When companies combine, they always promise cost savings from synergies. “Synergies” is another way of saying “eliminating headcount.” Companies never say they are going to eliminate employees. They always use some hopefully benign-sounding, misleading euphemism, such as “redundancy reduction.” A friend of mine used to head mergers for a large southeast bank. He referred to firing people as “eliminating some Wall Street Journal subscriptions.”
BB&T and SunTrust have said they expect $1.6 billion in synergies by 2022. Schwab expects $2 billion.
When incentives are involved, subtle biases can creep into estimations. A McKinsey & Company study found that 70 percent of mergers failed to achieve their promised synergies. This is a major reason publicly traded companies underperform in the three years following an acquisition.

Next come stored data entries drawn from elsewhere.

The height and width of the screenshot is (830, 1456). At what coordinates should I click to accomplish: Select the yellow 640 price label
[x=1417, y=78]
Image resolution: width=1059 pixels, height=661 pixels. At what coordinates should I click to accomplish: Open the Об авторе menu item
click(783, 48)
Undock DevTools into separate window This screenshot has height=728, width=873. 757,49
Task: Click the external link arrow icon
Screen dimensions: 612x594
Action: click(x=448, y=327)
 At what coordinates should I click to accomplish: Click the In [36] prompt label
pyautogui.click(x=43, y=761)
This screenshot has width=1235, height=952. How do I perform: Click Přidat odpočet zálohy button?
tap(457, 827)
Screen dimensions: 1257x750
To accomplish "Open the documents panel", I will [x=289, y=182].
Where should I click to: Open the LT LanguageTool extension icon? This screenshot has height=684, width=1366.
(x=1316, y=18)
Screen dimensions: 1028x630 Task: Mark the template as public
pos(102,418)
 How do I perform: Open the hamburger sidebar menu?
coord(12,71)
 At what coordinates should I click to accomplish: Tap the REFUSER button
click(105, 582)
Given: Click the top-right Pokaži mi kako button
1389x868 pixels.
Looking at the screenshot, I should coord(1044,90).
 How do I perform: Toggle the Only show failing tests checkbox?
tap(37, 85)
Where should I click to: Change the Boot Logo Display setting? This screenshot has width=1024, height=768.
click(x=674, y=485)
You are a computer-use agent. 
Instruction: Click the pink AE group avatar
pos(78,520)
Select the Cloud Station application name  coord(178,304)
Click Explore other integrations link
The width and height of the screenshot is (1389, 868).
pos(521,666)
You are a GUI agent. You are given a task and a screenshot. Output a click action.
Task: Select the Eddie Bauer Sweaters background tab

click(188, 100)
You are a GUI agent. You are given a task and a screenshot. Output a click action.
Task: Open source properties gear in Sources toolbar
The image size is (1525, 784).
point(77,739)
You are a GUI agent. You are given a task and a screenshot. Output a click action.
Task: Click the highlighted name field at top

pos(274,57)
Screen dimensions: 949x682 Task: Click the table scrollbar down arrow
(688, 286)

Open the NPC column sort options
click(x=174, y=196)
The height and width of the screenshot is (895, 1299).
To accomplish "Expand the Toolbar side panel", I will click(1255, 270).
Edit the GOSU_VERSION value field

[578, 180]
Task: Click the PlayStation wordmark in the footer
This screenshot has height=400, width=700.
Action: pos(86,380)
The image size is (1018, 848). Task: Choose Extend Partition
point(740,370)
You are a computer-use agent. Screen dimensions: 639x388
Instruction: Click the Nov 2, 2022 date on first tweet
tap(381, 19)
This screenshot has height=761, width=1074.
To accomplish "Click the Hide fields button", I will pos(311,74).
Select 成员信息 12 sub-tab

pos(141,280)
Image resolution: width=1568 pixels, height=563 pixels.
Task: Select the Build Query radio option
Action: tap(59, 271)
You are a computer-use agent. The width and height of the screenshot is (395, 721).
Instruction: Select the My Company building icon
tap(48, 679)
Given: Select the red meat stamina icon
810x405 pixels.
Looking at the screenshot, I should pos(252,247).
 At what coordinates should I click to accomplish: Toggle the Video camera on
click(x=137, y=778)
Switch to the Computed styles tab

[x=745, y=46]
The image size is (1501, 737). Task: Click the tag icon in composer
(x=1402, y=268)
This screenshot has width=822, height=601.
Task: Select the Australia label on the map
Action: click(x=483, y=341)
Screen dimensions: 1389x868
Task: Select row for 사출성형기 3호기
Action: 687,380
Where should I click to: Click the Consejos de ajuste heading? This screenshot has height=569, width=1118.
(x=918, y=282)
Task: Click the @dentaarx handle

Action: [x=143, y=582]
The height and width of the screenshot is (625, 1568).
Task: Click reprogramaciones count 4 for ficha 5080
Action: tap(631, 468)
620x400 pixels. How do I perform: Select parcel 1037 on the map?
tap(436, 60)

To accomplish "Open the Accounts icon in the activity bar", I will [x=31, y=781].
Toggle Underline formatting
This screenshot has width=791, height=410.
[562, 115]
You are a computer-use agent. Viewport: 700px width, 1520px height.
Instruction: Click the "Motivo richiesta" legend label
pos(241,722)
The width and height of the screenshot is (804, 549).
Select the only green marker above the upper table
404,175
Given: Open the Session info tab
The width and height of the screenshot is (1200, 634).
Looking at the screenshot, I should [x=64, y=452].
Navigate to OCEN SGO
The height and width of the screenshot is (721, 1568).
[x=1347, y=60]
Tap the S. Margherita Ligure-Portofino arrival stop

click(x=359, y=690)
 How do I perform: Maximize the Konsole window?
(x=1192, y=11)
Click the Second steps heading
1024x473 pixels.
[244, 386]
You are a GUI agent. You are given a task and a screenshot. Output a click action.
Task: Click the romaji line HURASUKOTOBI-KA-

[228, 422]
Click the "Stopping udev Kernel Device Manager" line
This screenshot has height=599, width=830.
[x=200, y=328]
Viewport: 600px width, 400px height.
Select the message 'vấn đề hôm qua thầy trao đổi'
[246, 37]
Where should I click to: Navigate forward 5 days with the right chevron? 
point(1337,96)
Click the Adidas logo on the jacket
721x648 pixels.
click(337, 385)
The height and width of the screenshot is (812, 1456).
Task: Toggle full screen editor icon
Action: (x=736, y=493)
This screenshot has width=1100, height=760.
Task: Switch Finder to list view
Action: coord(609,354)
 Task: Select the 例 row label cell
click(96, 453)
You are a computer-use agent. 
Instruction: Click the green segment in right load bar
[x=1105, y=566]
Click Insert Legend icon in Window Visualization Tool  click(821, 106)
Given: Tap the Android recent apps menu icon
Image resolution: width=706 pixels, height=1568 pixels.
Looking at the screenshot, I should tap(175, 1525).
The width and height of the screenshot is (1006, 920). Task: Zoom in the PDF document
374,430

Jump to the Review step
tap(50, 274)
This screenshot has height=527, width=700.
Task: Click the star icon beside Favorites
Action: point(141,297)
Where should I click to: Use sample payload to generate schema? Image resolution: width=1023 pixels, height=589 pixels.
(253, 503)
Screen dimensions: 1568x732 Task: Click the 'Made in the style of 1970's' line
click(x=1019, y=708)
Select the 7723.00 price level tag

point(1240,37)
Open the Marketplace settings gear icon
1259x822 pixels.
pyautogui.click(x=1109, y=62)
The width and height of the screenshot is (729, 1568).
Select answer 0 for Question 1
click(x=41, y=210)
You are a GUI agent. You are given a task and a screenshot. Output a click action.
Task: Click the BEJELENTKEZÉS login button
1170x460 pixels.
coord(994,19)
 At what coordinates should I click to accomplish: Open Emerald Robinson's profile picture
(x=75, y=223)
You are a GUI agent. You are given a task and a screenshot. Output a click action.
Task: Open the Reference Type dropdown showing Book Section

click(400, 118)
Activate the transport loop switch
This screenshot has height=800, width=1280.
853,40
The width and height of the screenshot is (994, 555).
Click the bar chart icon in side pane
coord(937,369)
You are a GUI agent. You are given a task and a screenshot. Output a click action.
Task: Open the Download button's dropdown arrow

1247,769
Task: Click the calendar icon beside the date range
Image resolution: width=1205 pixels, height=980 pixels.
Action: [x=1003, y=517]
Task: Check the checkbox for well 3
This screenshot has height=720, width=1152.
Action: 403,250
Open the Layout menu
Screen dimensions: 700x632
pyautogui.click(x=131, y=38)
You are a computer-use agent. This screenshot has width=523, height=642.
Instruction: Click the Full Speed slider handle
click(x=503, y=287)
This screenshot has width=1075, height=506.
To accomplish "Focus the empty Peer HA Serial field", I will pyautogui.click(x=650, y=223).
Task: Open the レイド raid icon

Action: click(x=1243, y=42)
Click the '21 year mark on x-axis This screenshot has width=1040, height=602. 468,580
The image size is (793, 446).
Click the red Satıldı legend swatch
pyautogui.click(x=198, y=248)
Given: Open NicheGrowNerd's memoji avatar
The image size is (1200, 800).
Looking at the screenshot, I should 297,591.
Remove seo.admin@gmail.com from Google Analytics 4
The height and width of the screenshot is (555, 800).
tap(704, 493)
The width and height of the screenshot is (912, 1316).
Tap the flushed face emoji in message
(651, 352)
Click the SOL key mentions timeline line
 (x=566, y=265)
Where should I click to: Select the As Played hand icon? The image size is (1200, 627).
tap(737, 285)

Sometimes companies seek mergers or acquisitions as a defensive measure, either to thwart potential suitors or to better compete with increasingly larger rivals. Nine months following the BB&T/SunTrust announcement, First Horizon Bank (formerly First Tennessee Bank) announced plans to purchase Louisiana-based Iberia Bank in a transaction worth $3.9 billion. First Horizon expects the Iberia acquisition to deliver $170 million of synergies – likely related to cancelling suddenly unneeded Wall Street Journal subscriptions.
I am anxious to see how these new companies perform in delivering promised synergies – and how they do it.